You can also group by more than one variable, allowing more complex queries.

# How many calls, sms, and data entries are in each month?
data.groupby(['month', 'item'])['date'].count()
Out[76]: 
month    item
2014-11  call    107
         data     29
         sms      94
2014-12  call     79
         data     30
         sms      48
2015-01  call     88
         data     31
         sms      86
2015-02  call     67
         data     31
         sms      39
2015-03  call     47
         data     29
         sms      25
Name: date, dtype: int64

# How many calls, texts, and data are sent per month, split by network_type?
data.groupby(['month', 'network_type'])['date'].count()
Out[82]: 
month network_type
2014-11 data 29
 landline 5
 mobile 189
 special 1
 voicemail 6
2014-12 data 30
 landline 7
 mobile 108
 voicemail 8
 world 4
2015-01 data 31
 landline 11
 mobile 160
....

Groupby output format – Series or DataFrame?

The output from a groupby and aggregation operation varies between Pandas Series and Pandas Dataframes, which can be confusing for new users. As a rule of thumb, if you calculate more than one column of results, your result will be a Dataframe. For a single column of results, the agg function, by default, will produce a Series.

You can change this by selecting your operation column differently:

# produces Pandas Series
data.groupby('month')['duration'].sum() 
# Produces Pandas DataFrame
data.groupby('month')[['duration']].sum()

The groupby output will have an index or multi-index on rows corresponding to your chosen grouping variables. To avoid setting this index, pass “as_index=False” to the groupby operation.

data.groupby('month', as_index=False).agg({"duration": "sum"})

Using the as_index parameter while Grouping data in pandas prevents setting a row index on the result.

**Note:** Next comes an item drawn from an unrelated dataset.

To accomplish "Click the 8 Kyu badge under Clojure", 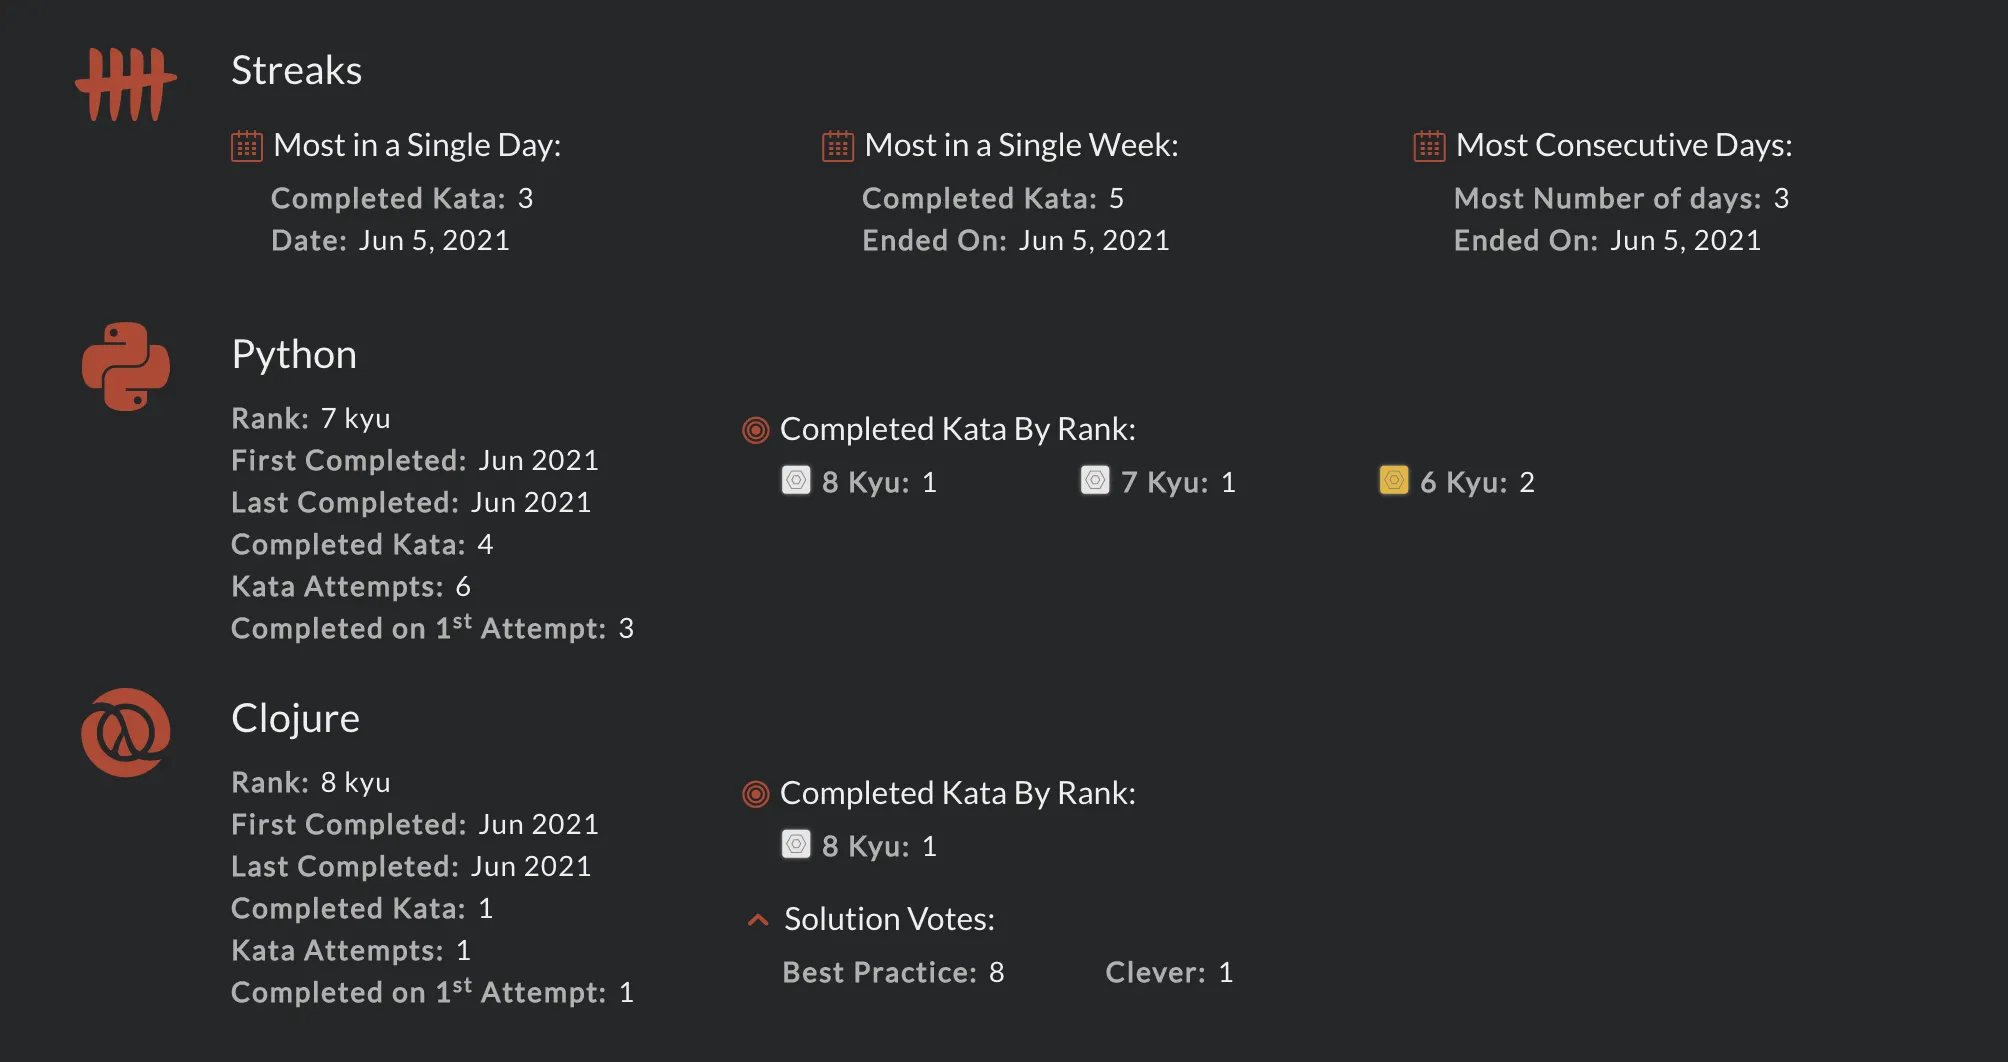I will (796, 845).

Multiple Statistics per Group

The final piece of syntax that we’ll examine is the “agg ()” function for Pandas. The aggregation functionality provided by the agg() function allows multiple statistics to be calculated per group in one calculation.

Applying a single function to columns in groups

Instructions for aggregation are provided in the form of a python dictionary or list. The dictionary keys are used to specify the columns upon which you’d like to perform operations, and the dictionary values to specify the function to run.

For example:

# Group the data frame by month and item and extract a number of stats from each group
data.groupby(
   ['month', 'item']
).agg(
    {
         'duration':sum,    # Sum duration per group
         'network_type': "count",  # get the count of networks
         'date': 'first'  # get the first date per group
    }
)

The aggregation dictionary syntax is flexible and can be defined before the operation. You can also define functions inline using “lambda” functions to extract statistics that are not provided by the built-in options.

# Define the aggregation procedure outside of the groupby operation
aggregations = {
    'duration':'sum',
    'date': lambda x: max(x) - 1
}
data.groupby('month').agg(aggregations)

Applying multiple functions to columns in groups

To apply multiple functions to a single column in your grouped data, expand the syntax above to pass in a list of functions as the value in your aggregation dataframe. See below:

# Group the data frame by month and item and extract a number of stats from each group
data.groupby(
    ['month', 'item']
).agg(
    {
        # Find the min, max, and sum of the duration column
        'duration': [min, max, sum],
        # find the number of network type entries
        'network_type': "count",
        # minimum, first, and number of unique dates
        'date': [min, 'first', 'nunique']
    }
)

The agg(..) syntax is flexible and simple to use. Remember that you can pass in custom and lambda functions to your list of aggregated calculations, and each will be passed the values from the column in your grouped data.

Renaming grouped aggregation columns

We’ll examine two methods to group Dataframes and rename the column results in your work.

Grouping, calculating, and renaming the results can be achieved in a single command using the “agg” functionality in Python. A “pd.NamedAgg” is used for clarity, but normal tuples of form (column_name, grouping_function) can also be used also.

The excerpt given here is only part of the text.